Unlike in previous studies where P. falciparum infection and parasite density was negatively associated with rising altitude [40,41,42,43], this study found that the highest percentages of Plasmodium DNA were in higher altitude schools (Biiso and Busingiro) (Fig. 2b); in both schools, EPF sampling detected a higher percentage of infection than RDTs. At lower altitudes, the performance of EPF sampling was less predictable against the two other methods. It is worthy to note that egg-patent intestinal schistosomiasis is very common in these three schools [44] and may perhaps confound the detection of Plasmodium DNA. When determining the sensitivity and specificity of rtPCR-based assays; an initial evaluation of cycle threshold (Ct) values showed that there was a positive correlation, although not particularly impressive, between DBS- and EPF-derived samples (r = 0.2), with a mean EPF Ct value of 36.3, and a mean DBS Ct value of 33.3, (Fig. 2). When correlating these results to RDTs, rtPCR-based assay of DBS samples showed a greater sensitivity than EPF samples (94.2% versus 73.1%), with rtPCR of DBS samples having a specificity of 37.6% and a PPV of 65.6%. In contrast, the specificity of EPF sampling was 47.7%, with a PPV of 63.9% (Table 2).

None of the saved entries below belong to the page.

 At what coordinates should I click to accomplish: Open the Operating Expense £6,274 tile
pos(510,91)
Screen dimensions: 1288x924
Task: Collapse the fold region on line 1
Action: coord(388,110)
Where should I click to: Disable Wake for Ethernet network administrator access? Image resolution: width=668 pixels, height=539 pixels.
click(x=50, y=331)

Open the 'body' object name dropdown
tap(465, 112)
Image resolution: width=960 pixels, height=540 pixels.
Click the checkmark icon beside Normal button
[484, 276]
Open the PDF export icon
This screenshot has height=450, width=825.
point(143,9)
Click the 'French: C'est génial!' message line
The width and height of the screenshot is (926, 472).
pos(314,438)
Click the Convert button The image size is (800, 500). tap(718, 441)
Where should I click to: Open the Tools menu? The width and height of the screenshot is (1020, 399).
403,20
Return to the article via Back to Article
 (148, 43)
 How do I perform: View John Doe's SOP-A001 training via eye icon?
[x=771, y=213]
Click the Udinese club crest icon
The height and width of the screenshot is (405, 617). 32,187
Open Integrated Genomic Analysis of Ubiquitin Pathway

It is known that schistosomes immuno-modulate host responses which interplay with Plasmodium parasitaemia, often reducing numbers of Plasmodium within the blood [45]. This may lower the amount of Plasmodium DNA ultimately shed into the bowel but as schistosome eggs also directly perforate the bowel, and some 11% of children also had faecal occult blood in stool, thus there may be a more complicated relationship with detected Plasmodium DNA in faecal material than first assumed [25]. It remains to be assessed if this phenomenon also occurs in EPF sampling of non-human primates as intestinal schistosomiasis can naturally occur in these animals [46]. Using rtPCR with Taqman® probes for Schistosoma boosts the diagnostic repertoire for detection of human and zoonotic schistosomiasis [44, 47] and could be also applied in non-human primate sampling.

Although faecal sampling has been a routine activity of the national control programme for bilharzia and intestinal worms for over a decade [48, 49], an immediate drawback in the use of EPF sampling is the need for a laboratory setting. Future advances in handheld rtPCR equipment may provide an alternative avenue by which EPF sampling becomes more portable and affordable in field conditions [7, 50, 51]. What is evident from the results of this study is that EPF sampling of Plasmodium infections in school children in this high transmission setting provides information without invasive sampling. Similarly, it has been shown that EPF sampling can shed light on the occurrence of other parasites and pathogens whose nucleic acids may be shed in stool [23]. Such passive collection of stools, or targetted collection for faecal parasites, could aid in developing a general monitoring and surveillance platform. For example, EPF sampling may have future application in evaluating dynamics of malaria in schools where intermittent preventive treatment has been allocated [51]. However, in Ebola-risk areas, due care should be taken in stool collection and processing [52]. With regard to malaria control in Uganda, EPF analysis could contribute to general surveillance of infection in schools [13], encouraging further integrated mapping initiatives with neglected tropical diseases [53], and assessing the future impact of intermittent preventive treatment initiatives [51].

Conclusion

Examination of EPF by rtPCR analysis in this high transmission setting offers an attractive non-invasive sampling strategy for detection of Plasmodium DNA in school children; prevalence of infection by school was in close agreement with that obtained from POC-RDTs using finger prick blood. In future, using EPF and rtPCR analysis could be a powerful disease surveillance platform, able to synergize with helminth control programmes and likely prove useful in passive surveillance of infections within low transmission settings.